After hearing it mentioned several times, I looked up the "Kid in a Fridge" quest on Youtube yesterday. If you haven't seen or played it, I recommend watching since the quest is absolutely bonkers:
There is actually a solid framework here. You find a kid, and you can choose to get him to his parents or sell him to some raider. If you give him to his parents, you can choose to fight the raider or convince him to leave.
It's just that the execution is hilariously bad. The quest takes itself seriously even though the events transpiring are completely insane and comical. It looks like it's supposed to be a joke, but it just isn't. You expect a punchline, but when it ends you realize that "Wait, this wasn't a joke?".
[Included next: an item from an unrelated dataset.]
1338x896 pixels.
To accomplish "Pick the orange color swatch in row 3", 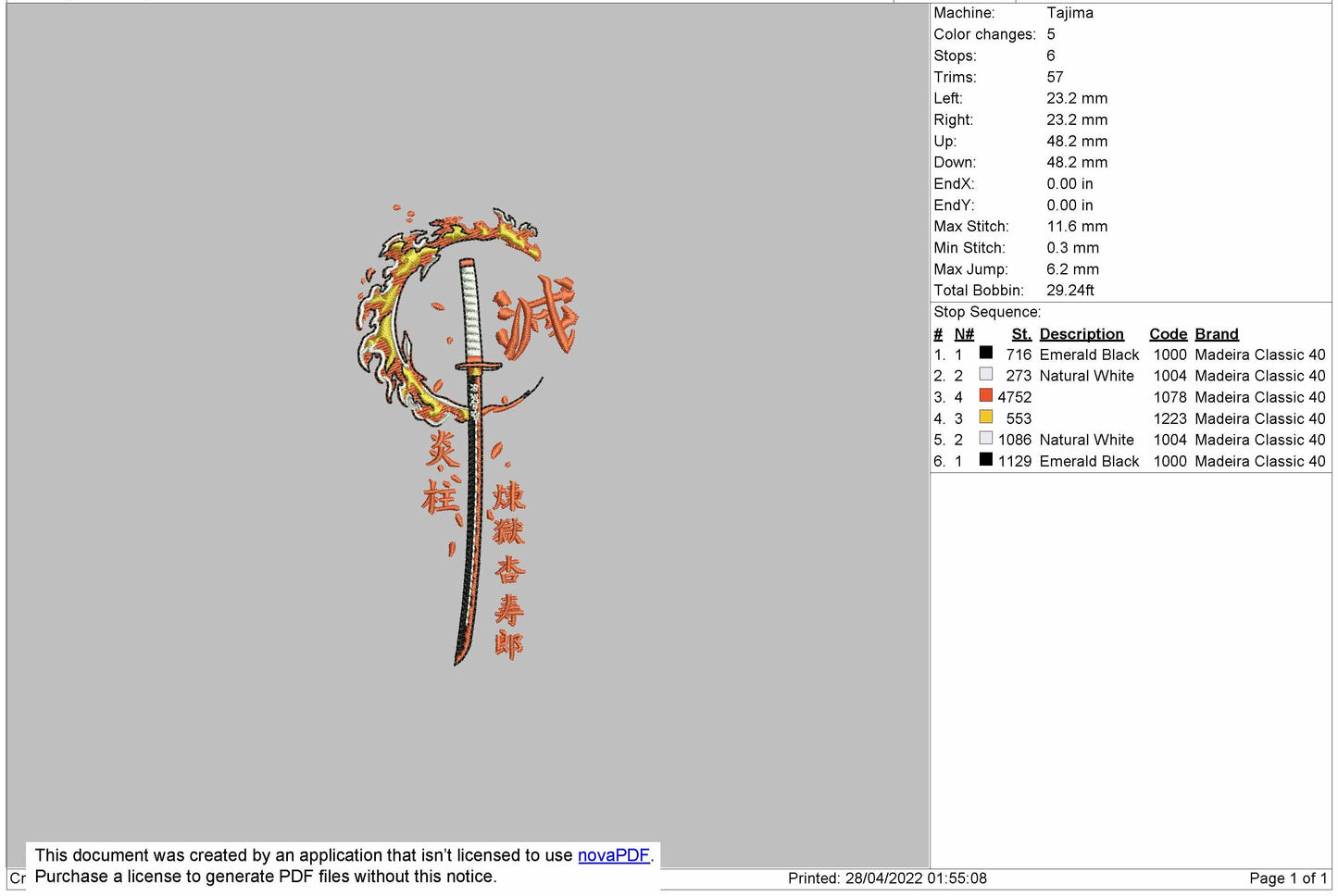I will (985, 395).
I've seen it mentioned that Bethesda's Fallout games would make more sense if they took place just after the apocalypse, and this quest is a great example of this. The kid acts like he was in the fridge for days at most, not two centuries. The parents acts like they've been separated from their kid for a week, not
two hundred years. Then there's the insanity of the kid surviving on the fridge's content, no passerby ever hearing him, and the parents still staying at their house.
Try watching from 4:44 with a straight face. The triumphant emotional music, the parents' limited reactions to seeing their son for the first time in 200 years, the goofy contrast of the mother's spotless white dress against the eternally dirty surroundings... When she lets out a hammy "Oh my gooood!"
I burst into laughter.
Apparently the quest attempts to excuse part of its madness by having the raider explain that ghouls do not need to eat, but other parts of Fallout 4 contradict this by showing that ghouls do need to eat. So the quest's writer wasn't even consistent with the rest of the game.
How did Todd Howard approve this quest?